Exercise description => Transcribe all of the entries below exactly. Leave out the pictures.

___ Source material

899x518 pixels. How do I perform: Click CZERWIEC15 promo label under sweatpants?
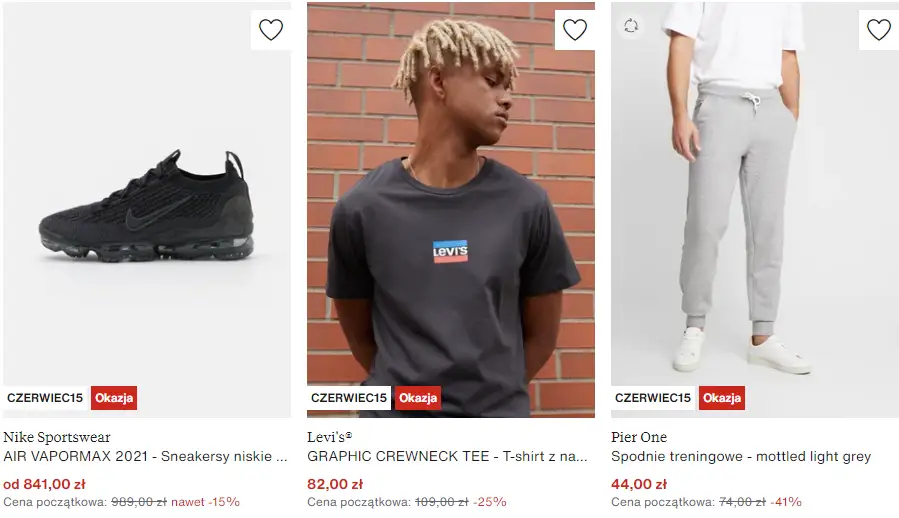653,398
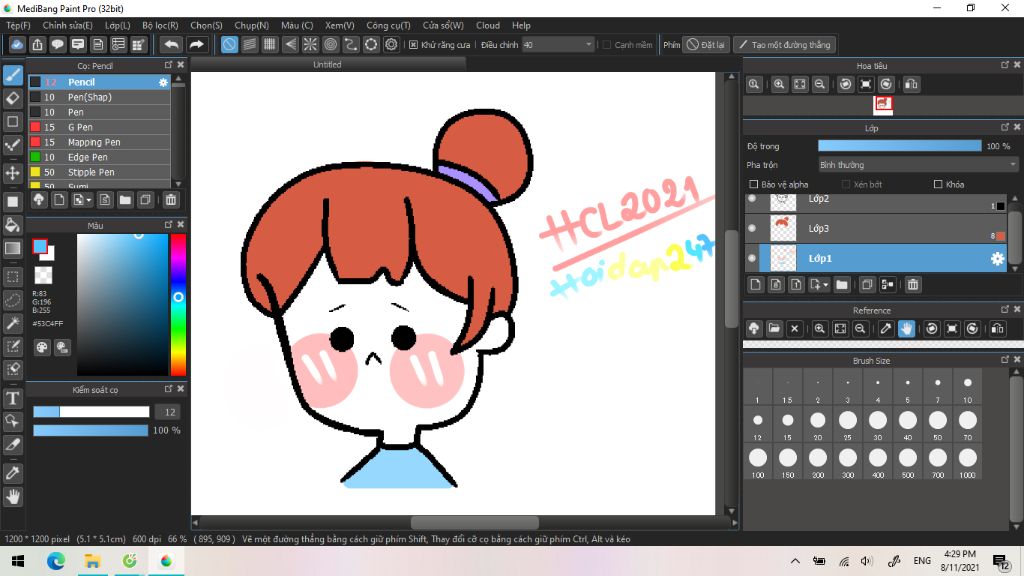
Task: Click the rainbow hue slider bar
Action: pyautogui.click(x=178, y=305)

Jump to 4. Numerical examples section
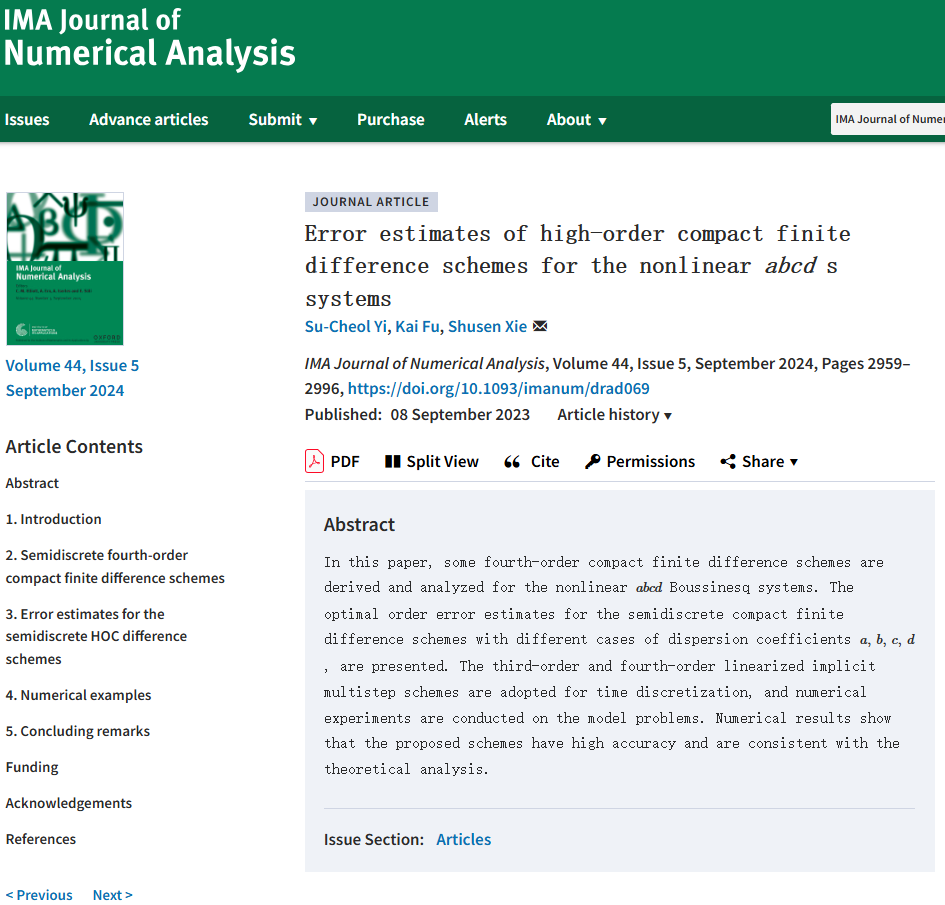pos(78,695)
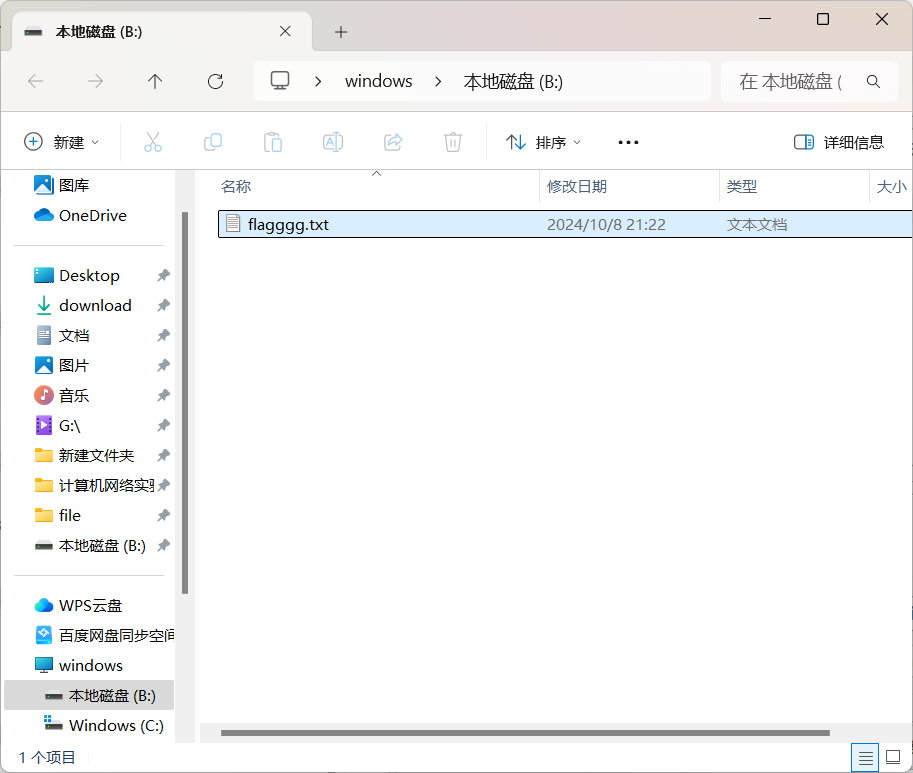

______

Solution below =>
899x518 pixels. How do I perform: Click CZERWIEC15 promo label under sweatpants?
653,398
Task: Click the rainbow hue slider bar
Action: pyautogui.click(x=178, y=305)

Jump to 4. Numerical examples section
pos(78,695)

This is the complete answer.